Apache 2.0 versions 2.0.37 through 2.0.45 can be caused to crash in certain circumstances. This can be triggered remotely through mod_dav and possibly other mechanisms. Specific details and an analysis of the crash will be published Friday, May 30. All Apache 2.0 users are encouraged to upgrade now.

Posted in Java at May 28 2003, 01:20:25 PM MDT Add a Comment

News you can use - Quartz Plugin for Struts

While plowing through the 5000+ e-mails at work this morning, I tripped over the QuartzPlugin for Struts. This looks very cool - a way to configure scheduled tasks (i.e. a cron job) as part of your web application.

The QuartzPlugin for Struts allows you to automatically configure and start a Quartz scheduler upon initialization of your Struts application. It also places itself in your application context to make a scheduler available within your actions. That is, in addition to statically scheduled events like "every six hours," you can dynamically schedule events from Struts actions for "24 hours from now".
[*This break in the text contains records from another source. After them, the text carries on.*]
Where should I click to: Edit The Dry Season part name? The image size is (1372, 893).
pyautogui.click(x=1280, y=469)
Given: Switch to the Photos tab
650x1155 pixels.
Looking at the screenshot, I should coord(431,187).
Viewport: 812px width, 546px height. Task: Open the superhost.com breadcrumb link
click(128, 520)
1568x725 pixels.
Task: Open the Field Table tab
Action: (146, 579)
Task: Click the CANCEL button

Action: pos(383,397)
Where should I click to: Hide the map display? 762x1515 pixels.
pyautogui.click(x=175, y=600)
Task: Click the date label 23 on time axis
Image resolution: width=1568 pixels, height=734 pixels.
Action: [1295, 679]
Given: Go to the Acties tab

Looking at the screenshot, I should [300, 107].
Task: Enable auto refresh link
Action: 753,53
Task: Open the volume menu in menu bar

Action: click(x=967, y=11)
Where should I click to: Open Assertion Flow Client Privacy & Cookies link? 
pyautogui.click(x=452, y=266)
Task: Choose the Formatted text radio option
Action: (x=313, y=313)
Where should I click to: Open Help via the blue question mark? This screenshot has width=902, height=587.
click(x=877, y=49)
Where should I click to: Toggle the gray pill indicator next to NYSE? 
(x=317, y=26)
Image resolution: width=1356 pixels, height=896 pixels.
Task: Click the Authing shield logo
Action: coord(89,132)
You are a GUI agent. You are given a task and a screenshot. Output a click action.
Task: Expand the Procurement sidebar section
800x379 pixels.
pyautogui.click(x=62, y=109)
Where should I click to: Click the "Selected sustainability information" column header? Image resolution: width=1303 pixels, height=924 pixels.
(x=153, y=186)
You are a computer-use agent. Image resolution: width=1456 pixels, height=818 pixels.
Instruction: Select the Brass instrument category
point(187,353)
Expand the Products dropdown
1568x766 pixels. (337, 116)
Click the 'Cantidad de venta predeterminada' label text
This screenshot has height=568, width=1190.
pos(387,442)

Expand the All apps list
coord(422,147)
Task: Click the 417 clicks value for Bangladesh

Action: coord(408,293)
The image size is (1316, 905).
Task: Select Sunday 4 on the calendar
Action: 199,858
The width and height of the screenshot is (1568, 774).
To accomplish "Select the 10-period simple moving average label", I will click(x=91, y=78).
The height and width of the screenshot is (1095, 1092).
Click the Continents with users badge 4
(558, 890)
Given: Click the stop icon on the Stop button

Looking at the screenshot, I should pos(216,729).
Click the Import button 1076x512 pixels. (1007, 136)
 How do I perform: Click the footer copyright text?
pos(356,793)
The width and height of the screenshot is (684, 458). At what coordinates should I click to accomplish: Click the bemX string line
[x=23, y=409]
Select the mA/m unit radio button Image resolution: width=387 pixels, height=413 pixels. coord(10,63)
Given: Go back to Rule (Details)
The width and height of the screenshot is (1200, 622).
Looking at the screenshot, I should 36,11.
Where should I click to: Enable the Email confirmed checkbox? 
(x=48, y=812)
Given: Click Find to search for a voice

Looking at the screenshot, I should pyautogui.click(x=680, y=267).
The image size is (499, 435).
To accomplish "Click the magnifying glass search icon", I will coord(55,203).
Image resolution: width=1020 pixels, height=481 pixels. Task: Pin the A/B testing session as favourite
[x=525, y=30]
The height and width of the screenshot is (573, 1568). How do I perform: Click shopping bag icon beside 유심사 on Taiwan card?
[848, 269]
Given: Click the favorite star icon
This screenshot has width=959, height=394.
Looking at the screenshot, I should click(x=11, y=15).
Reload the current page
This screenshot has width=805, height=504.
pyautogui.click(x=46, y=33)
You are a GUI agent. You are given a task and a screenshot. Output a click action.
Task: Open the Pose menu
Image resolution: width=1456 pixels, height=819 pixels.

Now I just hope I get a chance to utilize this bad boy in the near future.

Posted in Java at May 28 2003, 05:56:13 AM MDT 1 Comment

Vacation Rocks!

I'm home for a mere 12 hours between my New York trip and my Florida trip. Vacation has been awesome so far - and one of the best parts has been not having my laptop and therefore not try to "get things done" - as I am right now! ;-)

Hightlights (so far) have been seeing all my family, seeing Matrix Reloaded (I found myself giggling with glee during some of the fight scenes), playing in a family golf tournament, doing laps in my cousins backyard in a go-cart and going to the Yankees game yesterday with my cousin Paul. To top it all off, I found that the XDoclet team has incorporated my enhancement to allow generating Struts' Forms from POJO's. That ROCKS - Thanks Mathias!

The Apple Store called and said my laptop is finished, so I will pick it up on the way to the airport. I just hope I choose not to take it with me - vacation is so much better without it.